El poeta esperó un momento, y después me dijo:
— Pues que calla, no pierdas el tiempo: habla y pregúntale, si quieres saber más.
Yo le contesté:
— Interrógale tú mismo lo que creas que me interese, pues yo no podría; tanto es lo que me aflige la compasión.
Por lo cual volvió él a empezar de este modo:
— A fin de que este hombre haga generosamente lo que tu súplica reclama, espíritu encarcelado, dígnate aún decirnos cómo se encierra el alma en esos nudosos troncos, y dime además, si puedes, si hay alguna que se desprenda de tales miembros.
Entonces el tronco suspiró, y aquel resoplido se convirtió en esta voz:
— Os contestaré brevemente: cuando el alma feroz sale del cuerpo de donde se ha arrancado ella misma, Minos la envía al séptimo círculo. Cae en la selva, sin que tenga designado sitio fijo, y allí donde la lanza la fortuna, germina cual grano de espelta. Brota primero como un retoño, y luego se convierte en planta silvestre; las Arpías, al devorar sus hojas, le causan dolor, y abren paso por donde ese dolor se exhale. Como las demás almas, iremos a recoger nuestros despojos, pero sin que ninguna de nosotras pueda revestirse con ellos, porque no sería justo volver a tener lo que uno se ha quitado voluntariamente. Los arrastraremos hasta aquí; y en este lúgubre bosque estará cada uno de nuestros cuerpos suspendido en el mismo endrino donde sufre tal tormento su alma.

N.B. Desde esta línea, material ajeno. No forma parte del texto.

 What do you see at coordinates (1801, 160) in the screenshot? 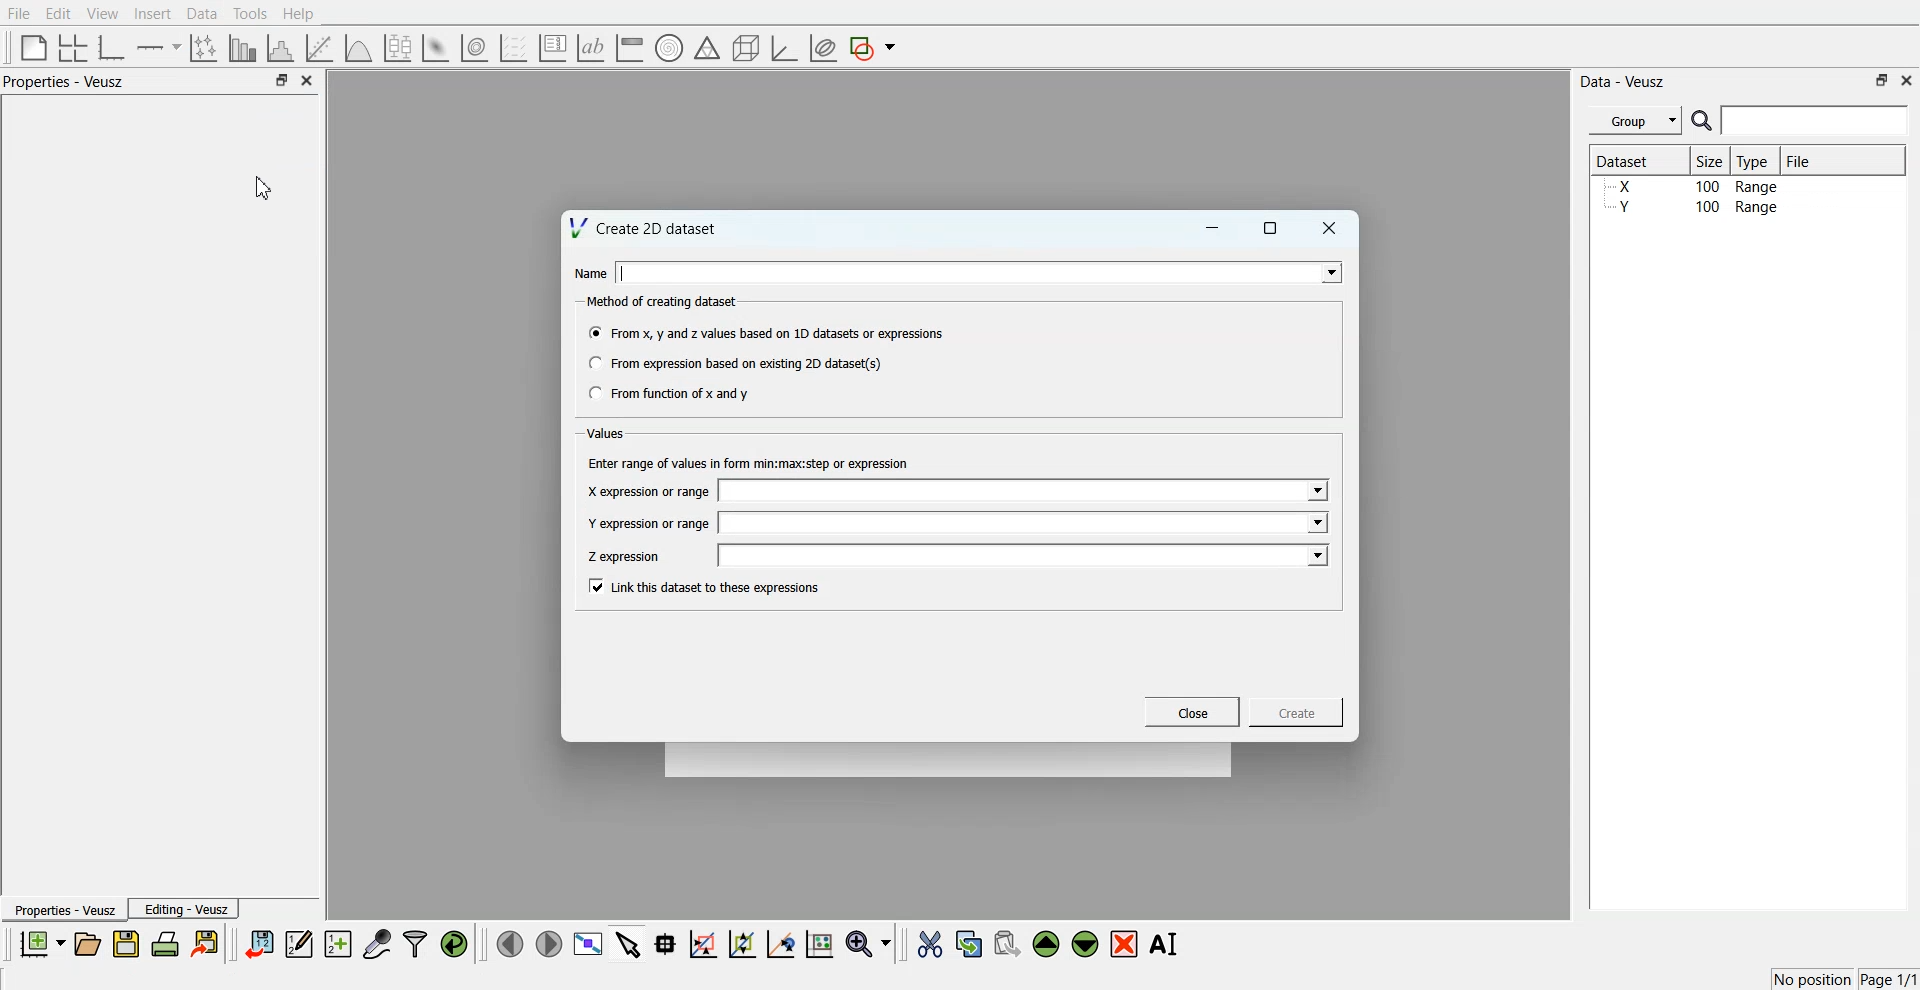
I see `File` at bounding box center [1801, 160].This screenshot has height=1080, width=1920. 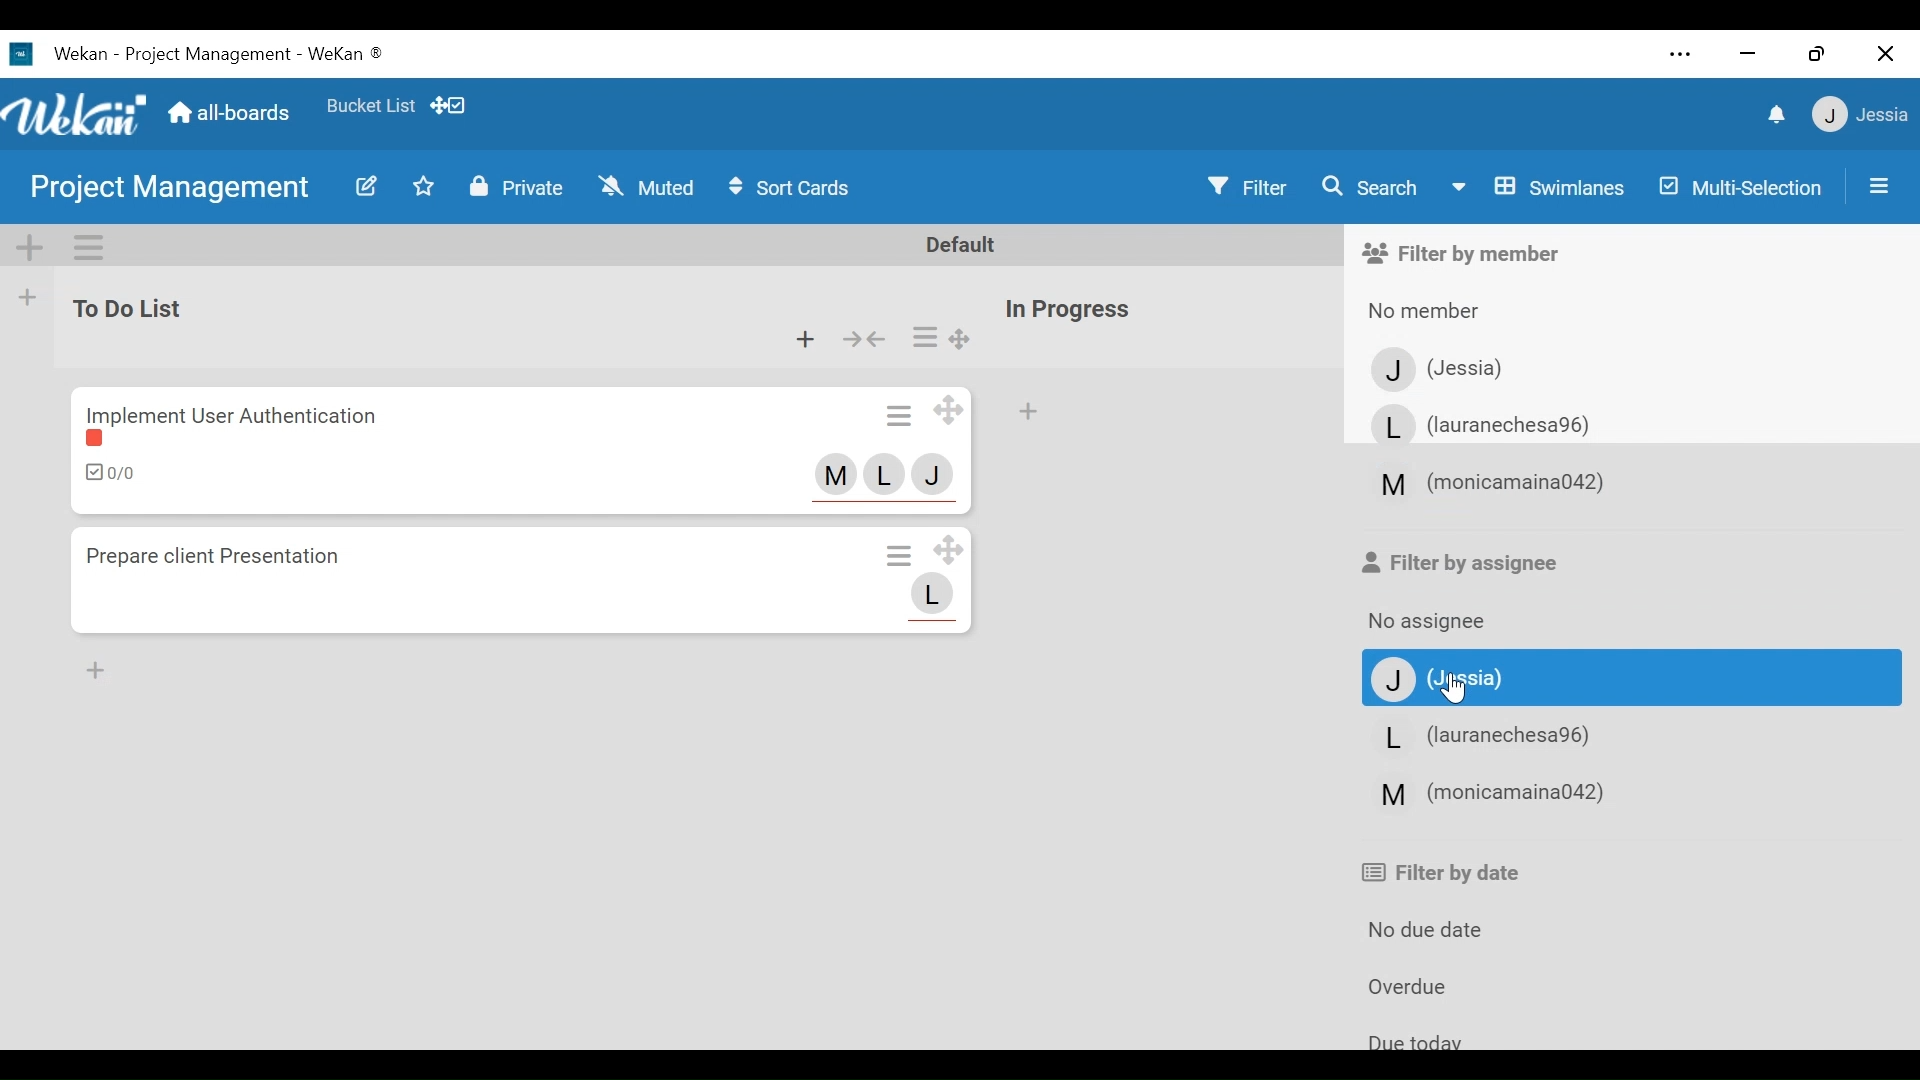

Prestábamos aún atención a aquel tronco, creyendo que añadiría algo más, cuando fuimos sorprendidos por un rumor, a la manera del que siente venir el jabalí y los perros hacia el sitio donde está apostado, que juntamente oye el ruido de las fieras y el fragor del ramaje. Y he aquí que aparecen a nuestra izquierda dos infelices, desnudos y lacerados, huyendo tan precipitadamente, que rompían todas las ramas de la selva. El de delante: ¡Acude, acude, muerte!, decía, y el otro, que no corría tanto: Lano, tus piernas no eran tan ágiles en el combate del Toppo. Y sin duda, faltándole el aliento, hizo un grupo de sí y de un arbusto.
Detrás de ellos estaba la selva llena de perras negras, ávidas y corriendo cual lebreles a quienes quitan su cadena. Empezaron a dar terribles dentelladas a aquél que se ocultó, y después de despedazarle, se llevaron sus miembros palpitantes. Mi Guía me tomó entonces de la mano, y llevóme hacia el arbusto, que en vano se quejaba por su sangrientas heridas:
— ¡Oh, Jacobo de San Andrés! —decía—. ¿De qué te ha servido tomarme por refugio? ¿Tengo yo la culpa de tu vida criminal?
Cuando mi Maestro se detuvo delante de aquel arbusto, dijo:
— ¿Quién fuiste tú que por tantas ramas rotas exhalas con tu sangre tan quejumbrosas palabras?
A lo que contestó:
— ¡Oh, almas, que habéis venido a contemplar el lamentable estrago que me ha separado así de mis hojas!, recogedlas al pie del triste arbusto. Yo fui de la ciudad que cambió su primer patrón por San Juan Bautista, por cuya razón aquélla contristará siempre con su terrible arte; y a no ser porque en el puente del Arno se conserva todavía alguna imagen suya, fuera en vano todo el trabajo de aquellos ciudadanos que la reedificaron sobre las cenizas que de ella dejó Atila. Yo de mi casa hice mi propia horca.